Once the cache fill is above a threshold, each cluster node can reasonably start to utilize its attached Keccak ASICs to search the nonce space until a previously cached seed is seen. For example, with a cache fill of 2^32 entries, it'd take around 2^32 Keccak computations until a cache hit. With a large enough cache and with enough Keccak ASICs working in parallel, this might be cheaper than doing a mix digest computation for a previously unseen seed (although the node's GPUs would also continue working on new seeds in parallel).

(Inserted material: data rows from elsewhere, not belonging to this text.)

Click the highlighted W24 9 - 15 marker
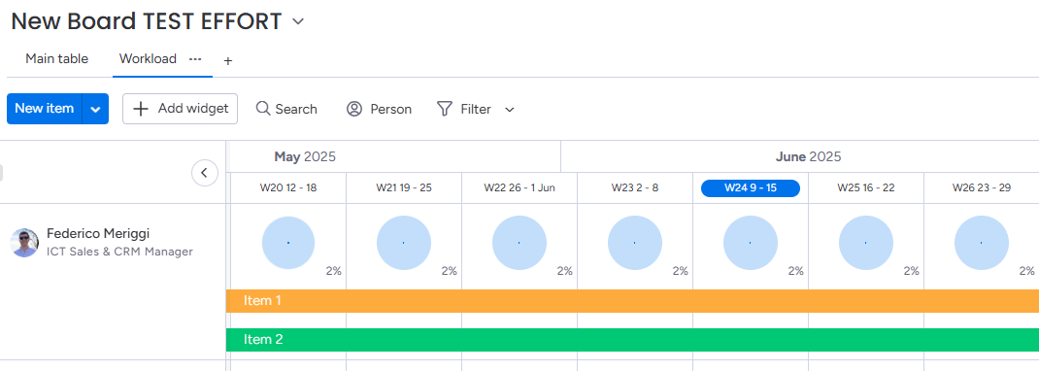The image size is (1039, 371). tap(750, 187)

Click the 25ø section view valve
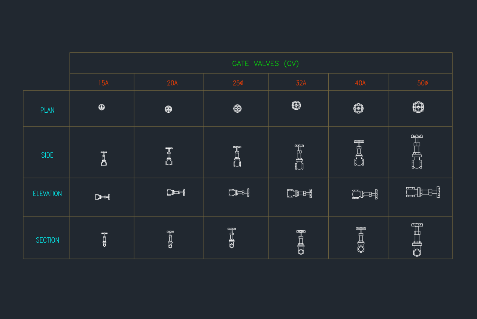[x=232, y=238]
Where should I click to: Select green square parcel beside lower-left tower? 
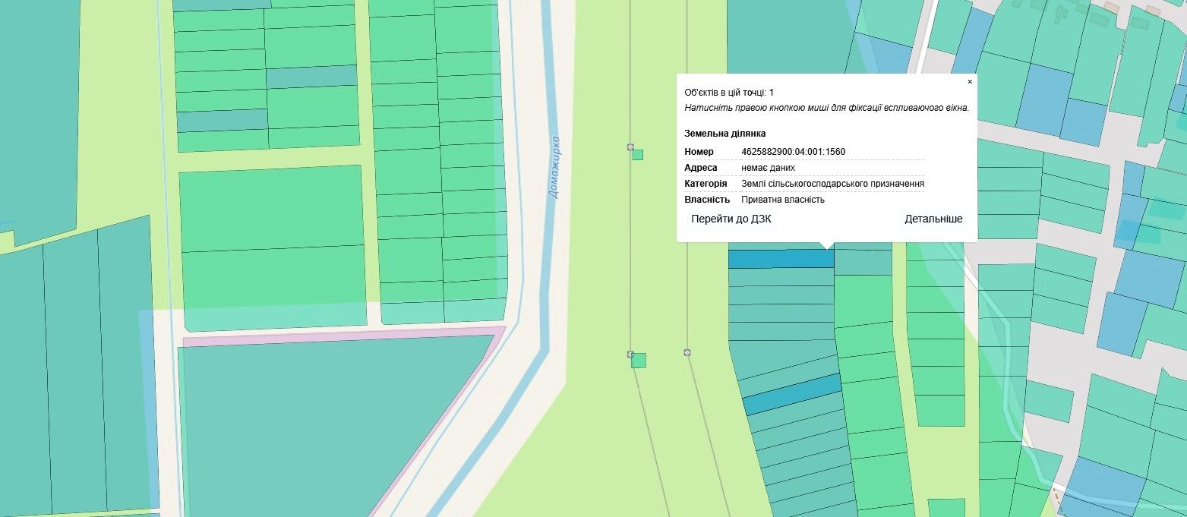coord(639,361)

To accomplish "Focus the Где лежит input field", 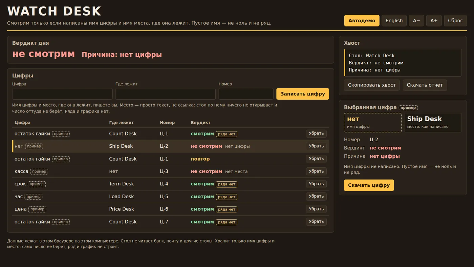I will tap(166, 94).
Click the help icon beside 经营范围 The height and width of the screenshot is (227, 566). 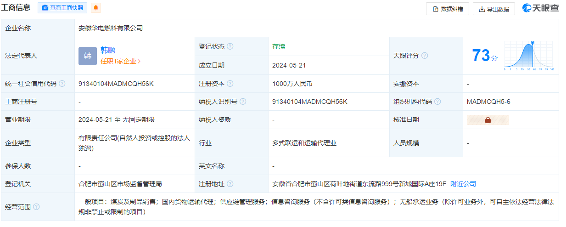[x=36, y=207]
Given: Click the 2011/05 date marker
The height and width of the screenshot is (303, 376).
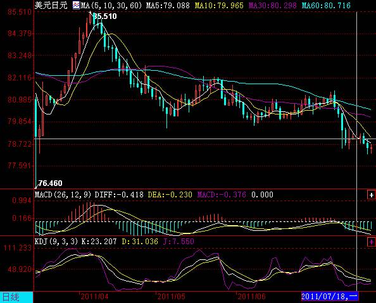Looking at the screenshot, I should 171,297.
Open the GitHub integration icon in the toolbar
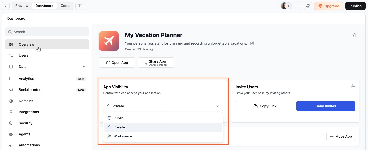The height and width of the screenshot is (150, 368). pyautogui.click(x=308, y=6)
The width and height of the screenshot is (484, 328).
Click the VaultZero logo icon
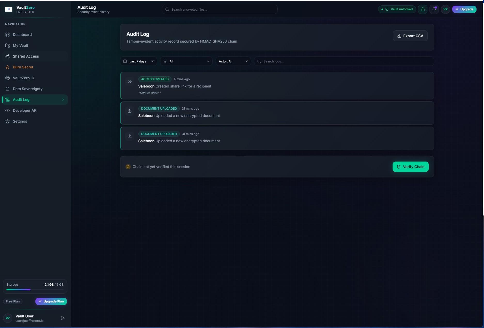(9, 9)
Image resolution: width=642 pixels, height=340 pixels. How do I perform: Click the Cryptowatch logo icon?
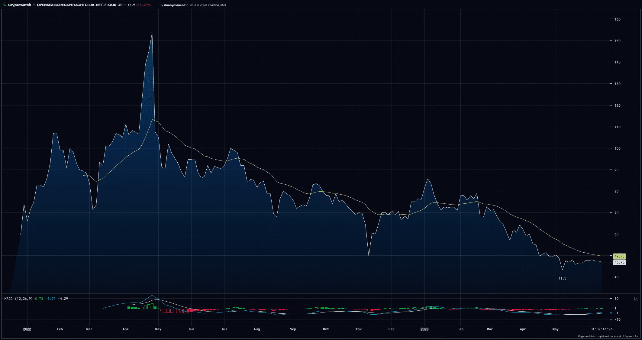tap(5, 5)
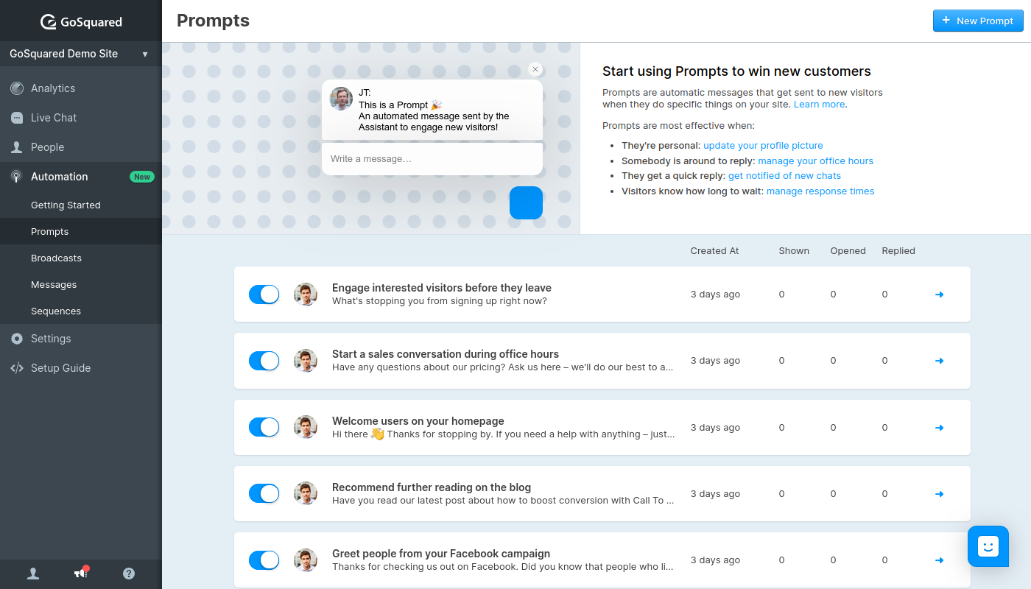Go to Broadcasts in Automation menu
The image size is (1031, 589).
tap(56, 258)
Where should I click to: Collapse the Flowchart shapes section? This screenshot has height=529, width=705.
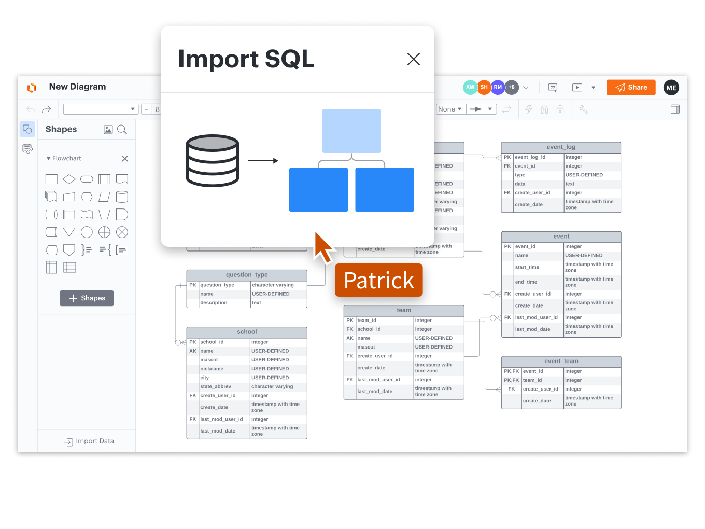click(x=49, y=159)
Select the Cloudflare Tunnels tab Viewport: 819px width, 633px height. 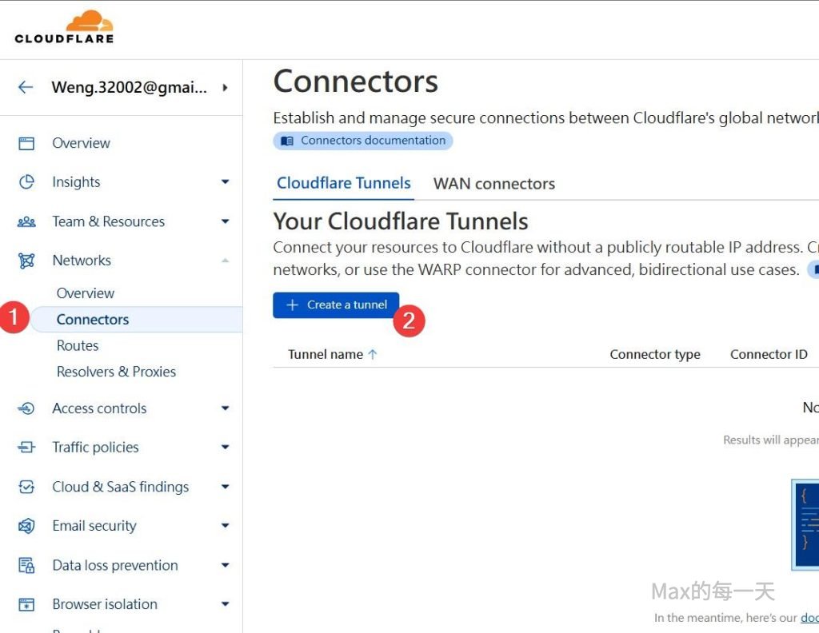pyautogui.click(x=344, y=183)
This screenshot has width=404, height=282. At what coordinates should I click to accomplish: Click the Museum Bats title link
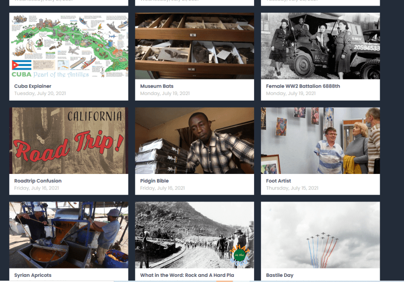tap(157, 86)
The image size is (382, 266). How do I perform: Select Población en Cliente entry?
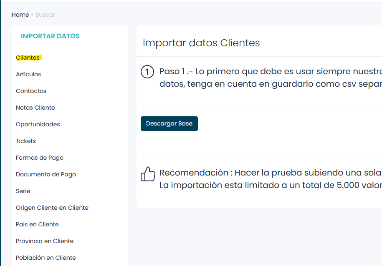46,258
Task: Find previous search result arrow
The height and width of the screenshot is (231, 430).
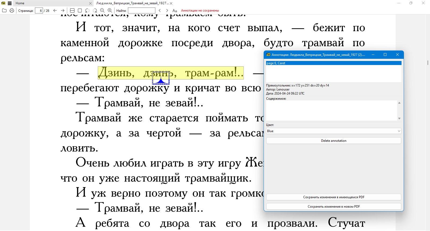Action: [160, 10]
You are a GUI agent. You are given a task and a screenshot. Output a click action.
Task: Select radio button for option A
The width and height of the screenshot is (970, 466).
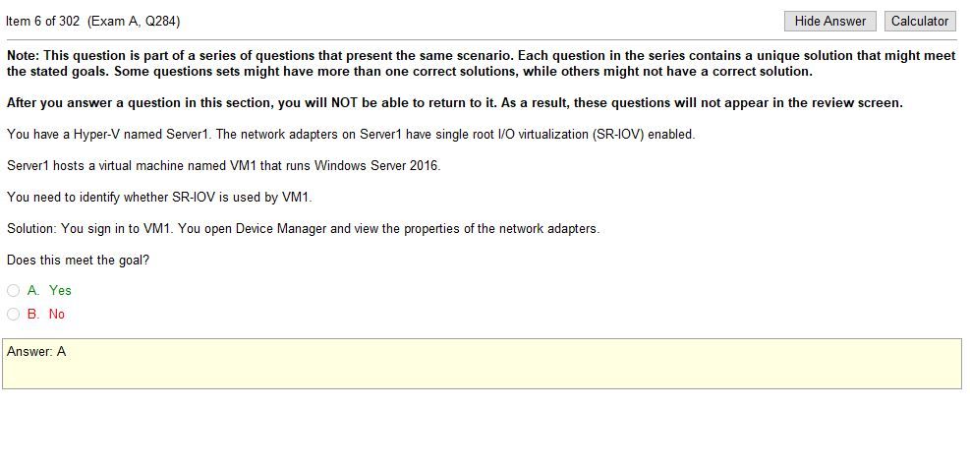(x=13, y=291)
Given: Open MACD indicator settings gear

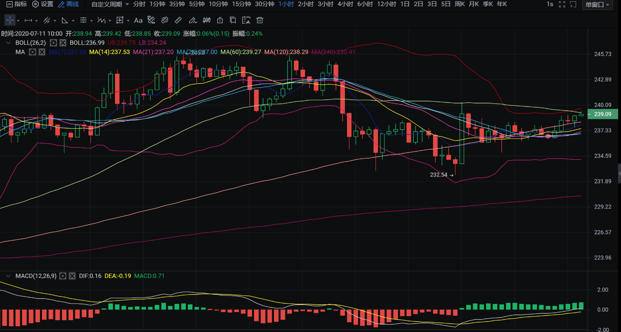Looking at the screenshot, I should 63,276.
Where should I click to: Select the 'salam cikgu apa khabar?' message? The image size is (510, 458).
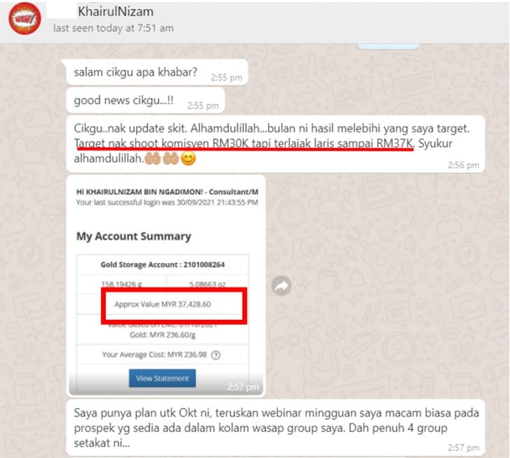click(157, 72)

Now, what cache size would make this attack worthwhile? We'd need to match (and then exceed) a GPU's hash rate with our rate of finding previously cached seeds. With a cache of 2^32, and thus needing to do 2^32 Keccak computations, to match a GPU's e.g. 2^24 (16.8M) hashes/s we need to perform 2^56 Keccak computations per second. Can an ASIC with enough Keccak cores (perhaps across many chips) to accomplish this potentially consume less power than a GPU does? Probably not.
Can a cache much larger than 2^32 reasonably be maintained? Probably yes, distributed across the cluster nodes' RAM. Then fewer Keccak cores would be needed, and their energy efficiency vs. GPUs would be better.
Can a cluster node's Keccak ASICs quickly determine if a seed is (likely) cached? Probably yes, with a probabilistic data structure such as a Bloom filter in RAM closely attached to the ASICs. (They would not need to wait for this check result, but would proceed to test more nonces. There would need to also be locally stored queues of seed values to check.) This RAM could be many times smaller than the cache itself (perhaps 10 to 20 bits per seed, not 256), but it would nevertheless be the limiting factor on the total size of the cache.
Can the Bloom filter RAM have enough throughput to accommodate the many candidate seeds coming out of Keccak every second? That's probably the worst bottleneck. I guess it'd be tricky ASIC design with Keccak+SRAM cores (distributed RAM), NOC, and inter-chip mesh to implement that.
Overall, this doesn't look practical yet. But if we want to have a better safety margin and greater confidence with respect to attacks like this, we need to move to larger seeds.
My bigger concern isn't this attack per-se, but rather that this line of thought could become the missing piece of the puzzle in making some other yet-undiscovered attack practical.